Women who frequently drink moderate amounts of wine are nearly half as likely to have a heart attack as women who abstain

Jacob Gaffney
Posted: July 5, 2007

Drinking moderate amounts of alcohol can benefit one's circulation and overall heart health, according to new research published in the May 2007 issue of the journal Addiction. In the study, scientists at the University of Buffalo found that drinking alcohol is associated with a lower risk of heart attack in women.

While it's generally accepted that drinking alcohol responsibly is associated with a lower risk of cardiovascular diseases, few studies have examined the drinking behaviors of women in particular, explained Prof. Joan Dorn of the department of Social and Preventative Medicine at the university, who led the study. Dorn, whose previous research found that drinking wine is not directly related to weight gain, this time concluded that wine drinkers had a 44 percent lower risk of heart attack when compared to nondrinkers, and also had a lower risk than drinkers of beer or spirits.

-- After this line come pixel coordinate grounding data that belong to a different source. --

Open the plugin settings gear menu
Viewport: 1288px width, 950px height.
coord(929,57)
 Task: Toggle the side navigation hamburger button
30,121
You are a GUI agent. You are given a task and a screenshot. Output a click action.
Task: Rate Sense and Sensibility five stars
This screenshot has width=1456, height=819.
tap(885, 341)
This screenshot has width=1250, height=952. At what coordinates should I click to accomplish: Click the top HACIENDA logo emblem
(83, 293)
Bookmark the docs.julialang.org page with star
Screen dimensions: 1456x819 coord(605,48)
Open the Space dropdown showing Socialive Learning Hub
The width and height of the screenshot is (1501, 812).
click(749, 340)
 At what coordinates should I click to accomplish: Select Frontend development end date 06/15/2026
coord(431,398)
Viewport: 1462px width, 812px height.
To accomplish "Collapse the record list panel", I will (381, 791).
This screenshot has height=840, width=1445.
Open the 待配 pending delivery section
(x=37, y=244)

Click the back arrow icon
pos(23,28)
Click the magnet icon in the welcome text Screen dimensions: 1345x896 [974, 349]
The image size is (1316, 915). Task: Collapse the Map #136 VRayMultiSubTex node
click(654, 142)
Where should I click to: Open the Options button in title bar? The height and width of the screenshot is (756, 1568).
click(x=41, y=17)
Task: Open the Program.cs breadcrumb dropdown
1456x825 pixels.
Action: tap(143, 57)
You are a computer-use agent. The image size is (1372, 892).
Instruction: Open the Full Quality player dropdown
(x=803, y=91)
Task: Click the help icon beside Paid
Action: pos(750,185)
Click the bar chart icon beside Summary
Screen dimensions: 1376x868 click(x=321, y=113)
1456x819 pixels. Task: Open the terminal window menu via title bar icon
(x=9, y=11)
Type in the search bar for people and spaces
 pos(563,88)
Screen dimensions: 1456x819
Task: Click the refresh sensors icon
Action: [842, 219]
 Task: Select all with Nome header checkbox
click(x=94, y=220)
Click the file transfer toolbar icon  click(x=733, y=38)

"This isn't a reason to take two glasses of wine with two aspirin right before bed," cautioned Dorn. "It doesn't work like that. The wine-drinking women, who showed the most protection, were the ones who drank responsibly, such as a glass of wine with lunch, one with dinner, and maybe one between then and bedtime," she explained.

The research pulled data on participants in the Western New York Health Study, which ran from 1996 to 2001 and examined alcohol drinking and the impact on the risk of chronic diseases. A total of 1,885 women, ranging in age from 35 to 69 years old, were included in the analysis, and of those, 320 had previously survived a heart attack.

All of the women were drawn from the registers of 12 hospitals in the New York counties of Erie and Niagara. The women were interviewed about their alcohol habits, such as what, how often and how much they drank. Women who did not prefer one type of drink to another were classified as mixed-pattern drinkers.

The researchers compared the drinking habits of the women who hadn't had heart attacks to those who did, and came up with risk factors based on consumption habits. They found that wine-drinking women, as well as mixed-pattern drinkers, were at a 44 percent lower risk of having a heart attack than nondrinkers. Women who preferred beer or liquor also showed a lower risk than abstainers, at 26 percent and 12 percent lower risk, respectively.

Frequency of alcohol consumption also had an effect, as women who drank daily were at 52 percent lower risk when compared to nondrinkers. While those who drank only a few times a week or a few times a month showed a reduced risk of heart attack, it wasn't to the same degree as those who drank daily.

The protective effect of alcohol increased with the amount of drinks per day, as well. Women who had one to two drinks per day were 33 percent less likely to have a heart attack than abstainers, and women who drank two to three drinks per day had a 40 percent lower risk. Women who had three or more drinks per day were at the highest level of protection, with a 48 percent lower risk of heart attack. Dorn added, though, that the women in this category never drank this much in one sitting, as it would lead to intoxication, a risk factor for heart attacks. Instead the women spread out their consumption during the day.

"The women in this category had a familiarity with proper wine consumption," Dorn said. "Women who drank and felt intoxicated many times a month were, in some cases, up to six times more likely to have a heart attack than women who didn't drink.

"Conventional advice is for those who don't drink, not to start," added Dorn. "And for those that do, consult your doctor before changing your behavior."